A June 2021 article in the scientific journal Vaccines utilized European data to conclude that in certain situations the benefits from the Covid vaccines may not significantly outweigh the risks of side effects. An ensuing uproar led to the paper being retracted by the journal, which issued an oddly vague explanation for such a rare and consequential action, determining that “serious concerns [have been] raised…regarding misinterpretation of data, leading to incorrect and distorted conclusions.” The methodological and other issues additionally cited for justifying the retraction, some of them substantive, were however the kinds of matters that clearly should have been addressed during the normal peer and editorial review processes, suggesting other considerations may have played a role in the unusual decision to retract a published paper. (In contrast, myself and several other researchers were unsuccessful in petitioning the Annals of Internal Medicine last year to at least correct an article which, based on the possibility that two or three persons in Italy may have been infected by asymptomatic carriers, was henceforth widely cited as proving that asymptomatic infections are driving the global pandemic.)

Also last month, an interview with a virologist whose past research on the mRNA technology was instrumental in the development of the Pfizer and Moderna Covid-19 vaccines was removed from YouTube after objections surfaced regarding his questioning of some prevailing assumptions about the vaccines, including whether they should be widely implemented in low-risk populations such as previously infected persons or children. Two days after the interview was deleted, the Wikipedia summary of the mRNA vaccine history removed all specific mentions to the researcher (who, like the authors of the retracted Vaccines article, is allegedly not anti-vaccine). Whatever one thinks of his views, including some that are questionable -- and realizing that such decisions at Wikipedia (unlike Facebook and Twitter) are very decentralized -- this kind of Orwellian rewriting (out) of history of a scientist’s past accomplishments is nonetheless disconcerting.

In addition to such retractions and censures of scientific publications and information, we of course have witnessed the top-down imposition of governmental decrees for economic lockdowns, school closures, mask (and now vaccine) mandates, and so on. Not only is there little evidence that most such measures contribute significantly to population-level health – at least as many Covid-19 deaths have occurred in places like Michigan and California, that implemented severe controls, as in less restrictive states – but the autocratic manner by which such actions have often been carried out has also been criticized (including by some medical experts) for encroaching on democratic processes and liberties. Public health officials need to be reminded that the health of our democracy is also vital to protect.

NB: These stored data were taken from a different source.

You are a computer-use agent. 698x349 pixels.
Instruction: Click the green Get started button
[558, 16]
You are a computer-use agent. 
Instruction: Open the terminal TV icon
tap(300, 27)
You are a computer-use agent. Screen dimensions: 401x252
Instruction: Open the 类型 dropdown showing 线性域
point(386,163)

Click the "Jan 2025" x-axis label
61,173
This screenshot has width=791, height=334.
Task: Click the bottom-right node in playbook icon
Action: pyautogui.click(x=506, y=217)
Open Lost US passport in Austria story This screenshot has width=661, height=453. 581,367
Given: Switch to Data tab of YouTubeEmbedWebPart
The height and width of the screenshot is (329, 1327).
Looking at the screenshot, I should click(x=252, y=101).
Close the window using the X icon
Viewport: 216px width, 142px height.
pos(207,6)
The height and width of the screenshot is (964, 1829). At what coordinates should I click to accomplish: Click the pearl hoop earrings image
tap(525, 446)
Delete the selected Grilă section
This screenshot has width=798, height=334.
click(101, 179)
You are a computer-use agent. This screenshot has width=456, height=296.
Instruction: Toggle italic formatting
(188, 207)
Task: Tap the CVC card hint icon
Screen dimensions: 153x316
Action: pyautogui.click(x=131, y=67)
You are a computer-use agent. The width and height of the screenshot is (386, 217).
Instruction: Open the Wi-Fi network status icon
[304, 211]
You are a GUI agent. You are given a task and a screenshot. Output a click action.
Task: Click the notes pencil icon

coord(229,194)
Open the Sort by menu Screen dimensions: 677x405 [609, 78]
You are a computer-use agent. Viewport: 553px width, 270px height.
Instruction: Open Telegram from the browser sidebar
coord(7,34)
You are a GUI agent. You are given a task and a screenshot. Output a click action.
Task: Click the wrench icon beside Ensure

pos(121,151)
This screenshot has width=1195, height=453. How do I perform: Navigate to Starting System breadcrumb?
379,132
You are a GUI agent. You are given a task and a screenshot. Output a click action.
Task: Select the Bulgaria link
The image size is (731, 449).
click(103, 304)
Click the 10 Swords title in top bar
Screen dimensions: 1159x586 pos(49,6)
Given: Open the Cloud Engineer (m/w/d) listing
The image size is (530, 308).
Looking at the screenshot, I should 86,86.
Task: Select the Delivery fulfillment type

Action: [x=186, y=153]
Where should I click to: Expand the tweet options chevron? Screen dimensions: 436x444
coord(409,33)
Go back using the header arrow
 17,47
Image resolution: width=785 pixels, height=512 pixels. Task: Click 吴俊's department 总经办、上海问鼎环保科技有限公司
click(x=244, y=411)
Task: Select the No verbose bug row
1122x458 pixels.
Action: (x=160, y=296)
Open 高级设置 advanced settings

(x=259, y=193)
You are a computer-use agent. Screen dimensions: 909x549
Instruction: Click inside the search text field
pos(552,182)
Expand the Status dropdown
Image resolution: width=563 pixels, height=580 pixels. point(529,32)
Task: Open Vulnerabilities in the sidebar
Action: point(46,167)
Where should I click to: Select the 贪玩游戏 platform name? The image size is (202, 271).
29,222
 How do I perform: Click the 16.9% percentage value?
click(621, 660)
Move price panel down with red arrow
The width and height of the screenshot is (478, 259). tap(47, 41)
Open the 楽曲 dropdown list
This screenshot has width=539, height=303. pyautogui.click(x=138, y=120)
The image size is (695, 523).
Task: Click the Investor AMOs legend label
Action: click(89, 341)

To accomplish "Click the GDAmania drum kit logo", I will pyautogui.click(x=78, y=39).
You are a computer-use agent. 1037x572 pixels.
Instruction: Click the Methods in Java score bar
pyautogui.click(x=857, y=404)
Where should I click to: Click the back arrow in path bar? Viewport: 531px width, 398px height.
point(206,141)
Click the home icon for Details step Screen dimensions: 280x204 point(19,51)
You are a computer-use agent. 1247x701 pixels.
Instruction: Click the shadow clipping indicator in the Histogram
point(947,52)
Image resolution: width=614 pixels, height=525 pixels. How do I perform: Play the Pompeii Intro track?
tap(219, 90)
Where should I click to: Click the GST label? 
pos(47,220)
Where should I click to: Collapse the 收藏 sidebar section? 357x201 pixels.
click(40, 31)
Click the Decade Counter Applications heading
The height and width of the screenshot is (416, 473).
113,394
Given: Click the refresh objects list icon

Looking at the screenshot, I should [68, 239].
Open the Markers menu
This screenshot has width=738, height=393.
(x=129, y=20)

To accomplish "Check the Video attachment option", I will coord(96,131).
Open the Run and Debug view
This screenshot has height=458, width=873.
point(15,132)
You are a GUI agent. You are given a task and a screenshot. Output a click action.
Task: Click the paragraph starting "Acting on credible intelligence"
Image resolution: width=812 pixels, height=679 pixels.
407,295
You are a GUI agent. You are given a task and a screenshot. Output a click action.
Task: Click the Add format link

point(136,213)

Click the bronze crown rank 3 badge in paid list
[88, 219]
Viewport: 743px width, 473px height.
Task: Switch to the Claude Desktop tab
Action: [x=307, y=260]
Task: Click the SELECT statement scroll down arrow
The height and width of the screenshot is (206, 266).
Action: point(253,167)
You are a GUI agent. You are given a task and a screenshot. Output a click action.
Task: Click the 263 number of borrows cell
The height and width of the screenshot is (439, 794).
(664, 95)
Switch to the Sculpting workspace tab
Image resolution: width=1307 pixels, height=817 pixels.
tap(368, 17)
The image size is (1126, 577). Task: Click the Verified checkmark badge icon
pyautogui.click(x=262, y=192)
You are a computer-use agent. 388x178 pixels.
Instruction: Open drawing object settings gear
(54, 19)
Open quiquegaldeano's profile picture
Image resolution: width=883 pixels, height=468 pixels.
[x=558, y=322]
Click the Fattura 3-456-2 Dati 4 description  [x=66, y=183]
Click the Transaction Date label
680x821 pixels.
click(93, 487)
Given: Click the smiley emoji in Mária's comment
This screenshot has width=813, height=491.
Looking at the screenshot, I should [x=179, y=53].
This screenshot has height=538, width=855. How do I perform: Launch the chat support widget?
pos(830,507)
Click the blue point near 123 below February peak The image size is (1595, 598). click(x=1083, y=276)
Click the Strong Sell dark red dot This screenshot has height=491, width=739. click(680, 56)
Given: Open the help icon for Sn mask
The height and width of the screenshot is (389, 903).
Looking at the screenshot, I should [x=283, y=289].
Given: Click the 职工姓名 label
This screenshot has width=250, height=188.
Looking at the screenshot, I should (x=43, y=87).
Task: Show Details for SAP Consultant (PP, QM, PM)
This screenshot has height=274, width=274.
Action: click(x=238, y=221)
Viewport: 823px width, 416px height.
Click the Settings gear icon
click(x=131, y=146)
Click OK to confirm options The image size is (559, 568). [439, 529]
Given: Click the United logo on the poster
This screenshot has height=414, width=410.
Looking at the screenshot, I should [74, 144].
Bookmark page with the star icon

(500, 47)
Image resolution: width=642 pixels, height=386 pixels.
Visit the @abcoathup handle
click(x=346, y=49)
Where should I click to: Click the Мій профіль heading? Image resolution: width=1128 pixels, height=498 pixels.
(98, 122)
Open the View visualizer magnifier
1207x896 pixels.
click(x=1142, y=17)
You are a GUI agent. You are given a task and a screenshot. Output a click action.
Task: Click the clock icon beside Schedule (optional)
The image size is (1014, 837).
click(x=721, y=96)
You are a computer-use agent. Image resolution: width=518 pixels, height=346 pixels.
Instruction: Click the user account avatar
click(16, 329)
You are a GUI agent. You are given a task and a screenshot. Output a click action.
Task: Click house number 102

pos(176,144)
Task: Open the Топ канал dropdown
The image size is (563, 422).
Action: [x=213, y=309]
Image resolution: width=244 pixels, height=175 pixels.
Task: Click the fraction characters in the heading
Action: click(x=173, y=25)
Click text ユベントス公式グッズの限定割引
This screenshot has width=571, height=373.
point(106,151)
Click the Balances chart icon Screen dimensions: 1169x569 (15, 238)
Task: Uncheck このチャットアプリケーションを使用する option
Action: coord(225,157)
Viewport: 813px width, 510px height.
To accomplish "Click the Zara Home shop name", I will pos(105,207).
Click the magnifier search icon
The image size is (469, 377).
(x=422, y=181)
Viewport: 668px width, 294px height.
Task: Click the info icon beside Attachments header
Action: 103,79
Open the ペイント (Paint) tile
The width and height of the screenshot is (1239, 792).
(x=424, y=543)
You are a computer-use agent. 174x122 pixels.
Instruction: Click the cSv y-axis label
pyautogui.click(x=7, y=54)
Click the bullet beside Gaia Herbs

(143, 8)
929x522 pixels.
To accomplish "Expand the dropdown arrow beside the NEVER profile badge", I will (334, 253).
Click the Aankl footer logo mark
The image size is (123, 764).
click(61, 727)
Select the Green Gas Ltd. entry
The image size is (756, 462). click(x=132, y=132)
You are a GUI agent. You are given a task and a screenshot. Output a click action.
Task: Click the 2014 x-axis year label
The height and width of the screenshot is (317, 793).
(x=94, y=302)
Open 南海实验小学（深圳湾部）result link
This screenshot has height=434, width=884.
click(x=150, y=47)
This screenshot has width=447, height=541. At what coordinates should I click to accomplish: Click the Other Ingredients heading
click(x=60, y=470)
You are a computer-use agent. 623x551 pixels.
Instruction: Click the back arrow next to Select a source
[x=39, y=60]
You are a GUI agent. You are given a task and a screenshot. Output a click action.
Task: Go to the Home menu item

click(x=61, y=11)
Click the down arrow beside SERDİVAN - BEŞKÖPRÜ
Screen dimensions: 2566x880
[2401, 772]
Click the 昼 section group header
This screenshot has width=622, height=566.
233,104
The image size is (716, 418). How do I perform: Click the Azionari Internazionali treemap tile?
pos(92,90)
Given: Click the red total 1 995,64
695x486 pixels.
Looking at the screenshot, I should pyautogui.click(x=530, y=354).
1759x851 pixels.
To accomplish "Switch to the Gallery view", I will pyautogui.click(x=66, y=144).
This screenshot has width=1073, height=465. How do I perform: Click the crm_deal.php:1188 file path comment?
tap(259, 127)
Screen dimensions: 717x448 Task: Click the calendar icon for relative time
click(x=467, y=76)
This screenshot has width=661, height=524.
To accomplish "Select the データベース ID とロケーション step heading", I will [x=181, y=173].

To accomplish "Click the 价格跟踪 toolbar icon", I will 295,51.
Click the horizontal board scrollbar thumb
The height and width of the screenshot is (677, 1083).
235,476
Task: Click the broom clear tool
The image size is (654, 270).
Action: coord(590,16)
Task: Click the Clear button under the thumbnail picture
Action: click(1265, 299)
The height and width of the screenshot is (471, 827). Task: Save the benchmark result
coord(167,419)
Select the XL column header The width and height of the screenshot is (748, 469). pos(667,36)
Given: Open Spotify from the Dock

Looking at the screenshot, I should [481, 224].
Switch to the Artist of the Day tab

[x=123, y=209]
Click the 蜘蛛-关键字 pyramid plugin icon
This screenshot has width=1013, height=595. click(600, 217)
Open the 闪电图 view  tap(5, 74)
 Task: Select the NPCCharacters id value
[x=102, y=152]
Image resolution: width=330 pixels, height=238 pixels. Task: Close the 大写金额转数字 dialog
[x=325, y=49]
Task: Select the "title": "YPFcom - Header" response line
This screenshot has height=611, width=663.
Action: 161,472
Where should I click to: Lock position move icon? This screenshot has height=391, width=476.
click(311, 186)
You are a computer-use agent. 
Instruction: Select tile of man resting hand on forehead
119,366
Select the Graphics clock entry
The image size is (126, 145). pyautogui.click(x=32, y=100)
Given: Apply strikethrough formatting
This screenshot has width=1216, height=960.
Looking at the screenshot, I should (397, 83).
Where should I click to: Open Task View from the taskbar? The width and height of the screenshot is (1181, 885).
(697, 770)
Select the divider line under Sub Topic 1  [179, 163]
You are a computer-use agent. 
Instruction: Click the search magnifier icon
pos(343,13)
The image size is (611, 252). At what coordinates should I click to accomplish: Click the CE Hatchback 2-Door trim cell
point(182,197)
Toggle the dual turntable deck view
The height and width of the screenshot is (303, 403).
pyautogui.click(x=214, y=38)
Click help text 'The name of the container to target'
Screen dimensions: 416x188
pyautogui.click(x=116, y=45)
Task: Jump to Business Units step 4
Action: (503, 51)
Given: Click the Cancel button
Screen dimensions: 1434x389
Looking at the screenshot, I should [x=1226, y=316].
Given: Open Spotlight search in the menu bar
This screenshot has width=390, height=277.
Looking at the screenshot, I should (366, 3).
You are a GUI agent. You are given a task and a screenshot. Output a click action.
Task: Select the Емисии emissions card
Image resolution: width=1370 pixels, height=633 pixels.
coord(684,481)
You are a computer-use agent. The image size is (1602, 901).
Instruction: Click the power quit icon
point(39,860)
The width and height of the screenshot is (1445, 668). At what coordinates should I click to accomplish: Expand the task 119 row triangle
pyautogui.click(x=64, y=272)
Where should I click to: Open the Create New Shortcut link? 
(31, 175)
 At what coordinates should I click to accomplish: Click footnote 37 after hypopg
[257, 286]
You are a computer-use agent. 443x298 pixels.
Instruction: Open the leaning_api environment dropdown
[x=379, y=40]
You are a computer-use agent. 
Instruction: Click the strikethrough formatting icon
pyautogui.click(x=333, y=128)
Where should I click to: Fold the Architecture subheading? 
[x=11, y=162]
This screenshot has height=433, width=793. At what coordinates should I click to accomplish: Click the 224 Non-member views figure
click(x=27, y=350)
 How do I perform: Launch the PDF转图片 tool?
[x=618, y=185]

Daniel Halperin, PhD is Adjunct Full Professor at the University of North Carolina’s Gillings School of Global Public Health in Chapel Hill and author of over 60 peer-reviewed articles on infectious diseases. In July 2020 Amazon initially refused to sell his book, Facing COVID Without Panic: 12 Common Myths and 12 Lesser Known Facts about the Pandemic, Clearly Explained by an Epidemiologist, for supposedly “not complying with established scientific evidence on Covid-19” as determined by authorities such as the CDC.